The labor market is expected to significantly loosen up starting in
the second quarter as companies respond more to a slowdown in demand
caused by the higher borrowing costs.
Credit conditions have also tightened, which could make it harder
for small businesses and households to access funding. Small
businesses, like restaurants and bars, have been the main drivers of
job growth since the recovery from the pandemic.
"This presents a lot of downside risks for the labor market," said
Thomas Simons, an economist at Jefferies in Bloomfield, New Jersey.
"Over the next few months, we will see less hiring from small
businesses as their access to credit becomes more constrained."

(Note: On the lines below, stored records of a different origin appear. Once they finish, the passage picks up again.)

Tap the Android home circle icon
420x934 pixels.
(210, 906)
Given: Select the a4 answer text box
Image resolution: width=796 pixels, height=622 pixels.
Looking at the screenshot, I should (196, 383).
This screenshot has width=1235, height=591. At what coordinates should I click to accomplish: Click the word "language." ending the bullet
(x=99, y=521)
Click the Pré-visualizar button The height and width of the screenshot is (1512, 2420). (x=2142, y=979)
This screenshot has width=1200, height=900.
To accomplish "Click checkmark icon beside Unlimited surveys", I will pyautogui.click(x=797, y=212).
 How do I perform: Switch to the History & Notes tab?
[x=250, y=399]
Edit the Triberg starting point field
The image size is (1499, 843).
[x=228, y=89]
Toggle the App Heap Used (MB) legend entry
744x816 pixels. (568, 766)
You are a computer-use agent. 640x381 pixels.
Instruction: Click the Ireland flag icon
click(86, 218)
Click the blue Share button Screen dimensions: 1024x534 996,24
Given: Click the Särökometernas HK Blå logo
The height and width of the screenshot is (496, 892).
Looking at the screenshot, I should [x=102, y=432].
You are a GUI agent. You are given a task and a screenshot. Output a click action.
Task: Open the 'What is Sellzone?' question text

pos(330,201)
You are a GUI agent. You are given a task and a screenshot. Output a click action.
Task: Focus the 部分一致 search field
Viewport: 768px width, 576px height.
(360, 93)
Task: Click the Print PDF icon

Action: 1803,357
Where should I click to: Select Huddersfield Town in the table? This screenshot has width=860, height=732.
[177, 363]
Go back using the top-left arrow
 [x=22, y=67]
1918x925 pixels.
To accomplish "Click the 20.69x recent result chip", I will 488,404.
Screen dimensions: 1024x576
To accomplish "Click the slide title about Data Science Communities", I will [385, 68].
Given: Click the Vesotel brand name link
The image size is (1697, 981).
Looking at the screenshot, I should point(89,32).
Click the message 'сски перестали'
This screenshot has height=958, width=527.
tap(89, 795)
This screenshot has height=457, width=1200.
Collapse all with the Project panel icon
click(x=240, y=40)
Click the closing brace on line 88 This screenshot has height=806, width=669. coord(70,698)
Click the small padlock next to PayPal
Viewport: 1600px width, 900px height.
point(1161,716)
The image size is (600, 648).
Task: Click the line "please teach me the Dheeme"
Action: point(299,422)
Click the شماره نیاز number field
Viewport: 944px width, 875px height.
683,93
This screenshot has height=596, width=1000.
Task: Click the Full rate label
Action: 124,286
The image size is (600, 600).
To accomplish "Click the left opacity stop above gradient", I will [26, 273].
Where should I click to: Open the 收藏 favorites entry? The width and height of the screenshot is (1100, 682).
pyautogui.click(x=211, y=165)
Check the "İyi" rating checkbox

Some economists are predicting that payrolls will turn negative in
the second half of the year, a development which they say would
compel the Fed to start cutting rates to avoid plunging the economy
into a deep recession. Fed Chair Jerome Powell has pushed against
this assumption.
Economists who are forecasting a rate cut this year argue that parts
of the economy, like housing, are already in recession, while
tighter lending standards adopted by banks mean credit is going to
be more restricted. They also noted that business sentiment was at
recessionary levels, while consumer confidence remained lackluster.
"The combination of those factors means that we have to say
recession is a high probability event, and in a recession
inflationary pressures are likely to subside pretty quickly and that
will open the door to interest rate cuts later this year," said
James Knightley, chief international economist at ING in New York.